== WHAT YOU HAVE TO DO ==
Wherever a picture appears, leave it out, and transcribe the rest of the records exactly.

== DATA FOR ANALYSIS ==
┌──
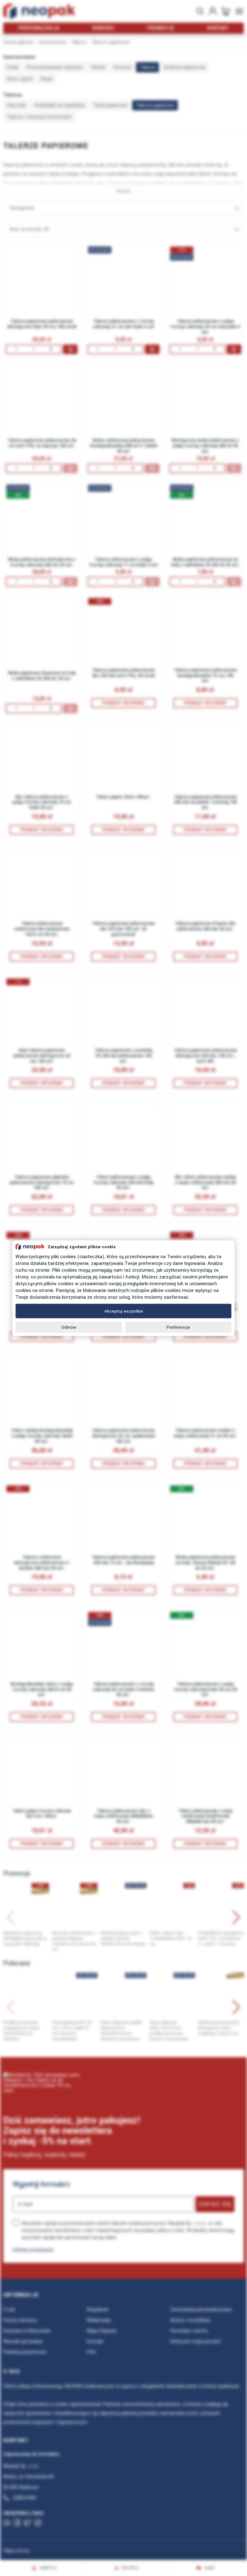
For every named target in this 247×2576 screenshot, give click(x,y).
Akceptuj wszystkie (123, 1311)
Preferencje (178, 1327)
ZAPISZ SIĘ (215, 2204)
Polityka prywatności (33, 2249)
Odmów (68, 1327)
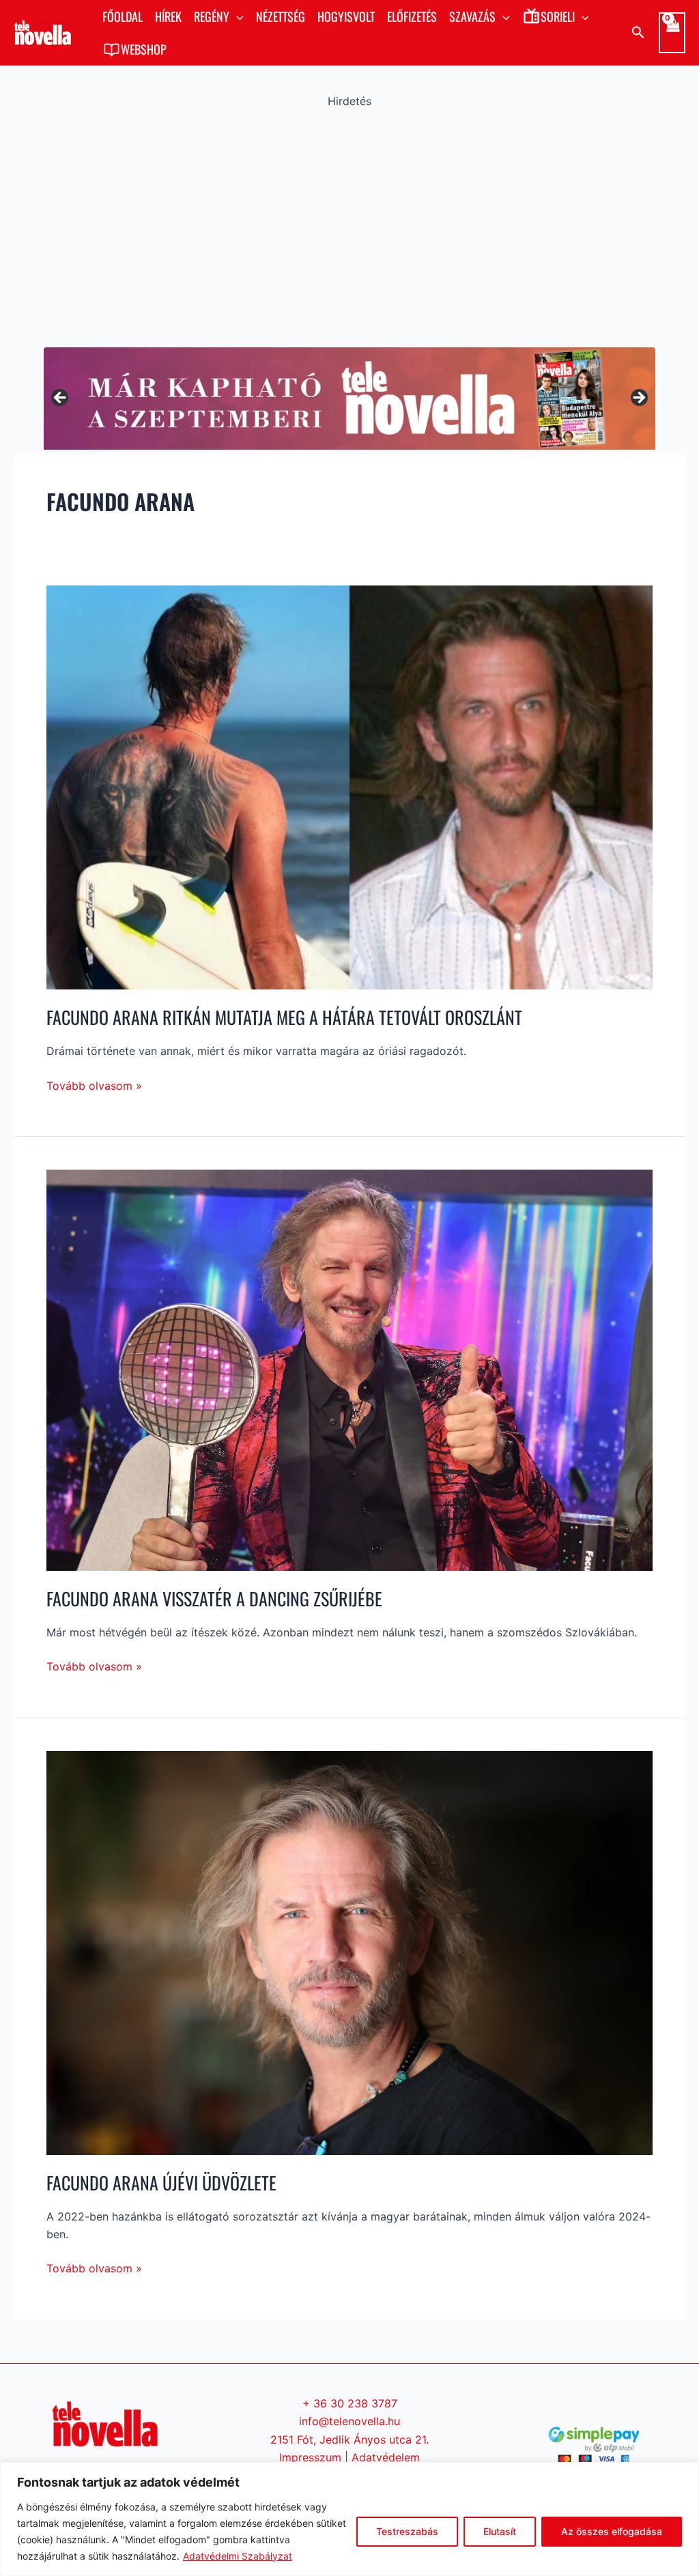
└──
== SOLUTION FOR THIS PROBLEM ==
For every named target in this 247×2576 screenshot, give click(x,y).
Akceptuj wszystkie (123, 1311)
Preferencje (178, 1327)
ZAPISZ SIĘ (215, 2204)
Polityka prywatności (33, 2249)
Odmów (68, 1327)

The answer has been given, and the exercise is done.